“没错。”
林成干脆利落地点点头。
“一个月能产出多少?”旅长手心满是汗水,说话的声音都有些发紧。
林成没有直接回答,而是侧头看向汪教授。
汪教授立刻心领神会,直接报出数字:“只要原料不断档,稳稳当当能产出二十万发!”
“多少?!”旅长的眼珠子差点瞪出来。
“二十万?!”李云龙一嗓子喊得破了音,“哎哟喂,我的亲娘嘞!”
难怪他们如此震惊!黄崖洞兵工厂一年生产的所有子弹加起来,也就这个数量。
虽说人家还得兼顾制造步枪、埋设地雷、装填炮弹等多项任务……可林成这个厂子,也并非只专注于生产子弹啊!
二十万发子弹是什么概念?
足够装备几十个团,按照八路军的标准每人每月配发十发,足够支撑大半年!
要是真能稳定生产,咱八路军以后打起仗来,再也不用小心翼翼地扣扳机,节省子弹了!
旅长深吸了三口气,狠狠掐了掐自己的大腿,提醒自己:别激动、别失态、别笑出声……
最后还是声音颤抖地问道:“林成,你老实说,这子弹,真的能用吗?不卡壳、不炸膛,而且打得准?”
林成对汪教授他们的手艺心里是有信心的,毕竟他们熬红了眼,进行过上百次试验。
但他自己确实还没亲眼看到成品子弹打出去的效果,所以不敢把话说得太绝对。
稍微思索了一下,他开口说道:“我信得过他们的手艺,但旅长要是不放心,咱当场检验一下?”
这话一出口,再继续追问似乎就显得不够诚意了。
可子弹是关乎生死的命根子,旅长也顾不上那么多客气了,重重地点了点头:
“验!马上验!”
林成丝毫没有生气,说实话,他自己也迫不及待地想听那一声清脆的枪响呢。
……
半小时后,靶场。
旅长举着枪,一连打出了十几发子弹。枪声清脆利落,退壳干脆顺畅,弹着点密集得就像针尖扎在靶心上。
其威力和精度,与小鬼子的原厂子弹、国军的新批次子弹相比,根本难分高下!
旅长咧开嘴,仰头大笑起来,笑得眼角都泛起了泪花:性能比得上,产量跟得上,原料也有保障,这哪里是子弹,这分明是给八路军装上的一副新牙口啊!
“好!太好了!”他连连拍着林成的肩膀,声音充满了热度,“林成啊,你这回可真是立了大功,实实在在的大功,救命的大功!咱八路军子弹告急的日子,今天就算彻底结束了!”

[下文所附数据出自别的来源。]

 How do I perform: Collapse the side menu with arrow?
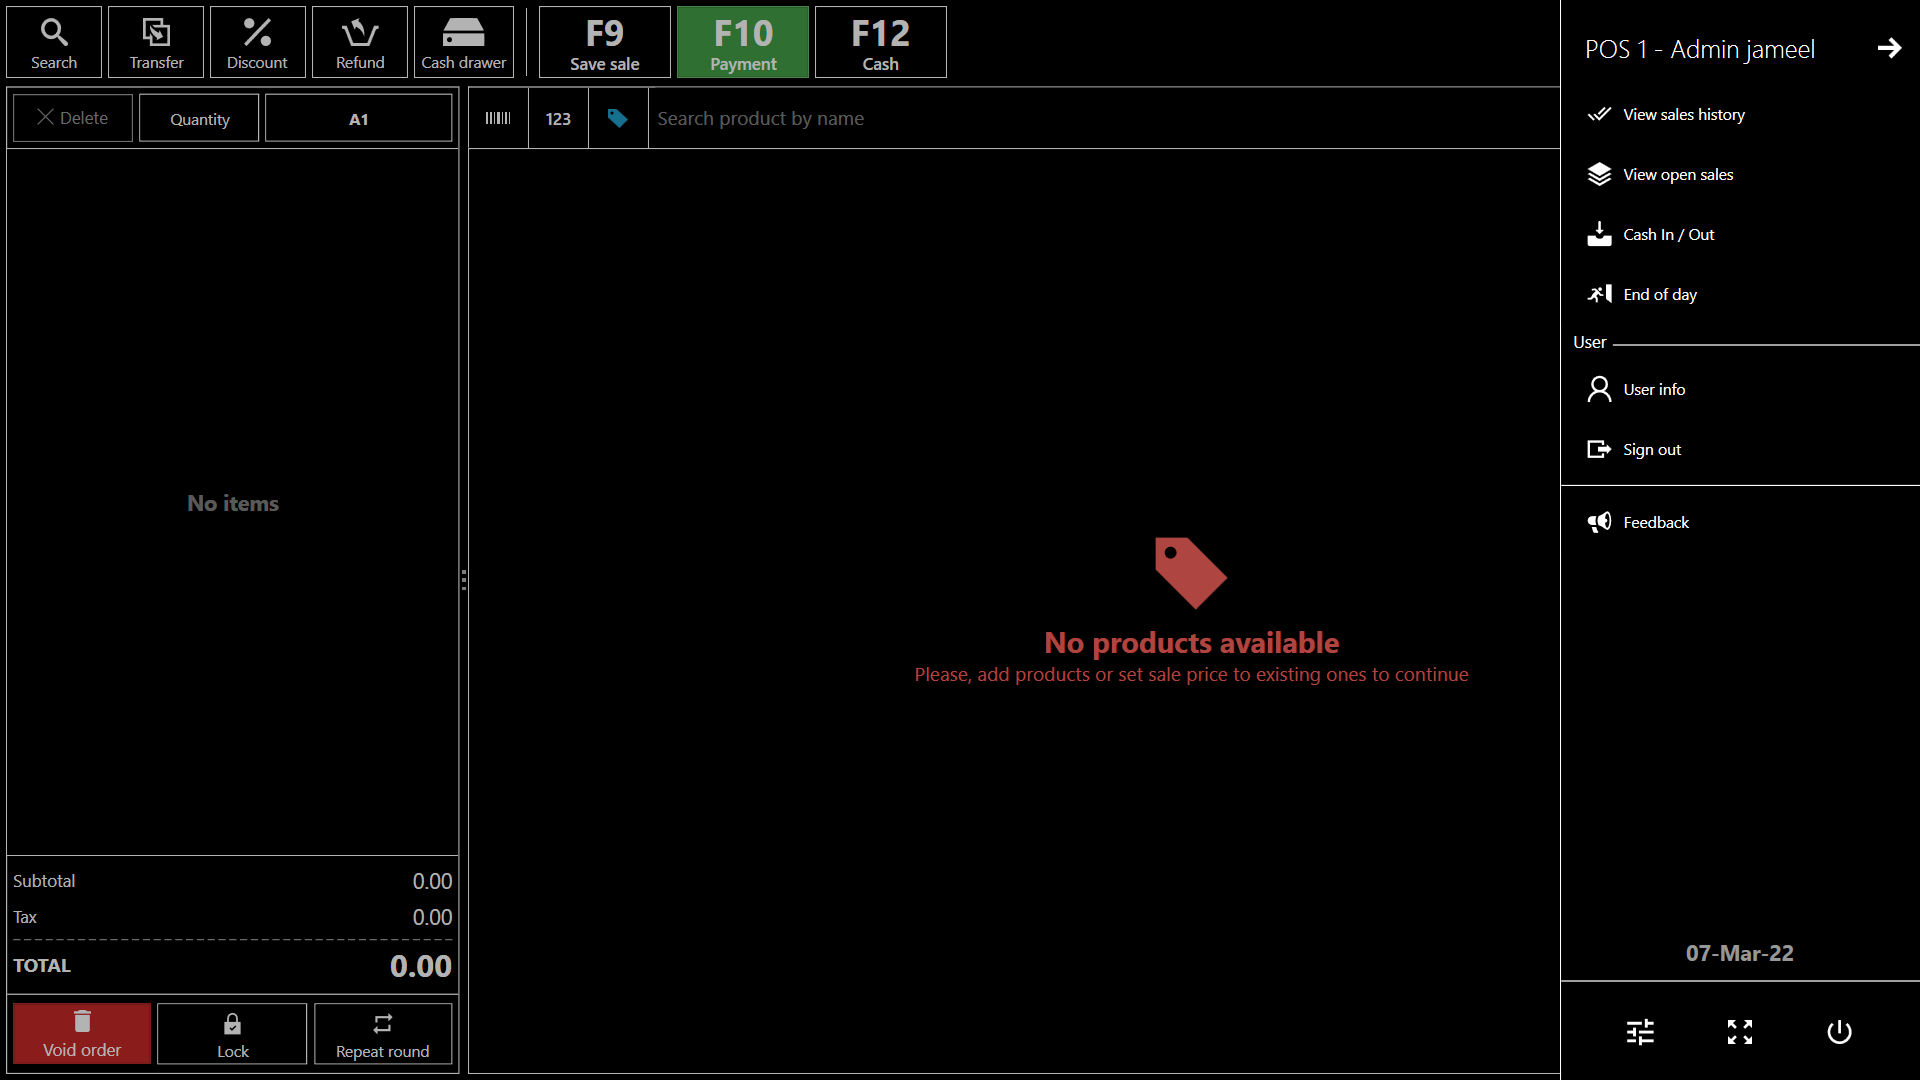tap(1888, 48)
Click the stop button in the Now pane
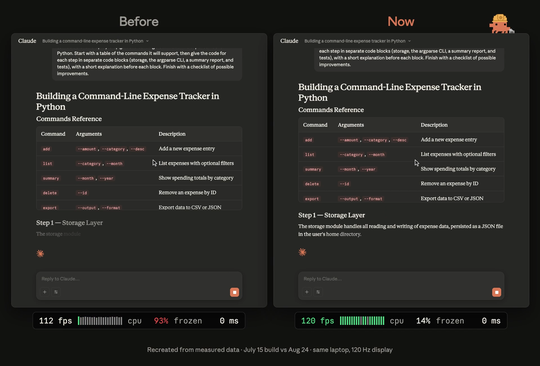540x366 pixels. 497,292
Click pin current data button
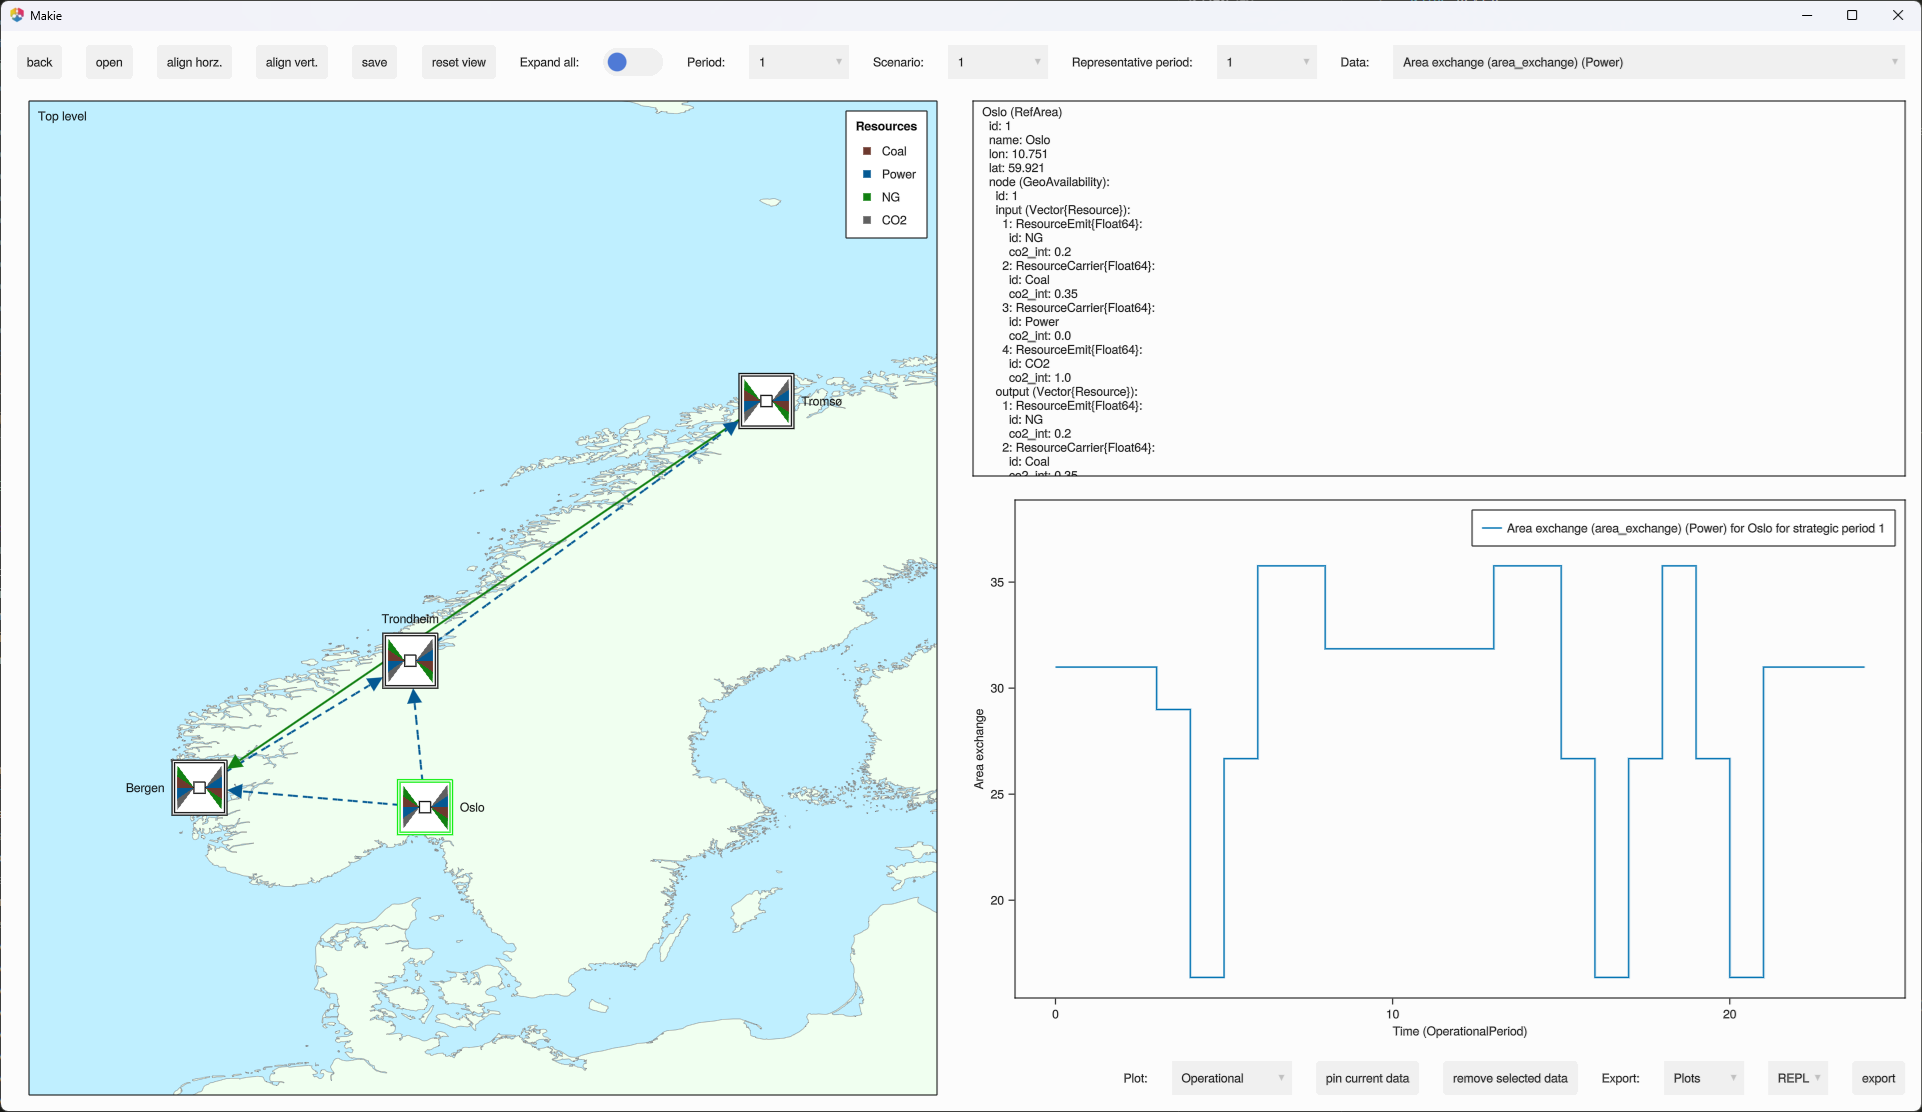This screenshot has height=1112, width=1922. pyautogui.click(x=1367, y=1078)
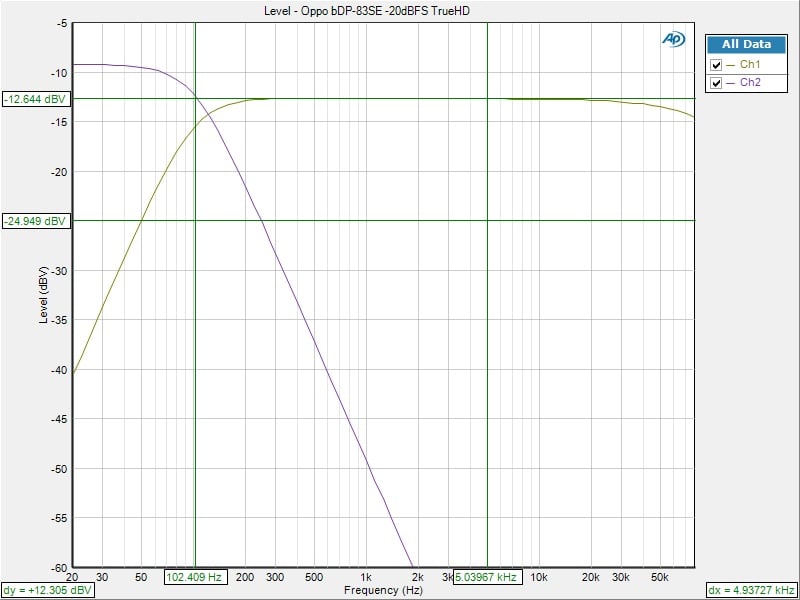Uncheck the Ch2 trace checkbox
800x600 pixels.
(716, 83)
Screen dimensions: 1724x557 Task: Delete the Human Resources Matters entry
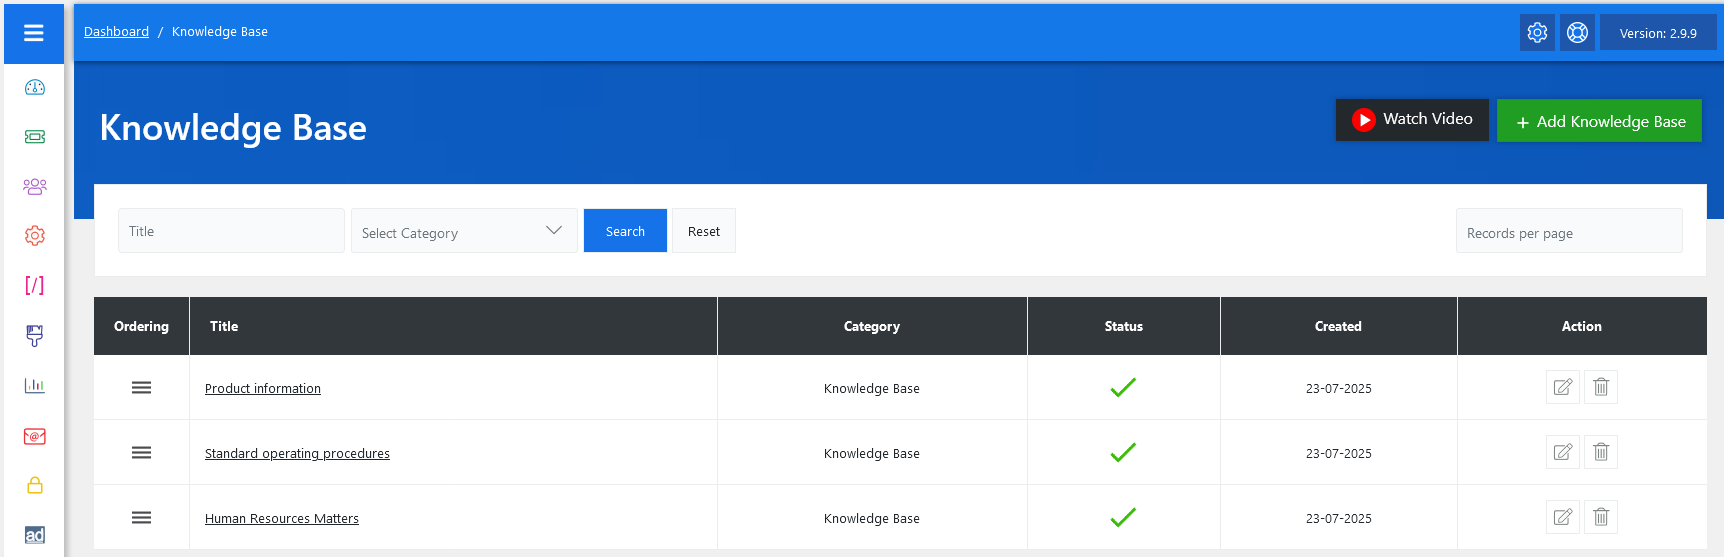pyautogui.click(x=1601, y=517)
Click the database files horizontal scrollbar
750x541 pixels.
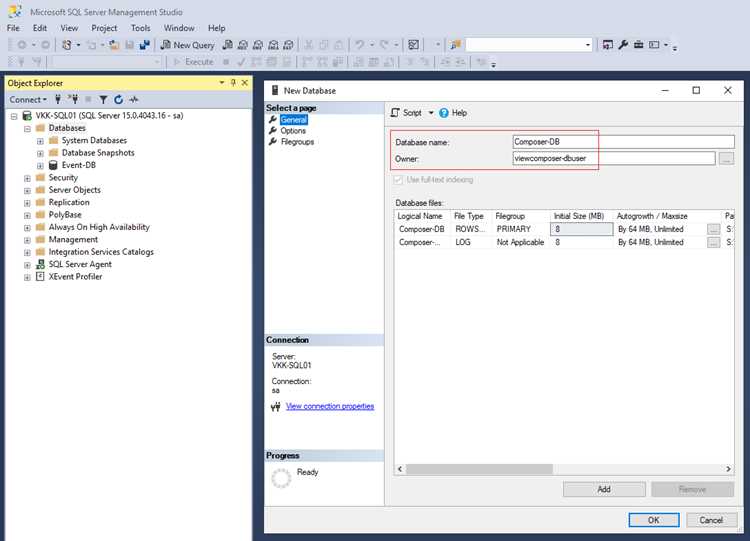pos(564,469)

“旅长,功劳真谈不上……”林成挠挠头,露出一个狡黠的笑容,模仿着李云龙的腔调说道:“就是带队去了趟吴宁而已……”
“哈哈哈,”旅长大手一挥,嗓门大得震得树梢上的灰尘簌簌落下,“别说我没打算追究你私自行动的事儿,就凭你今天交出的这份答卷,什么事儿都一笔勾销!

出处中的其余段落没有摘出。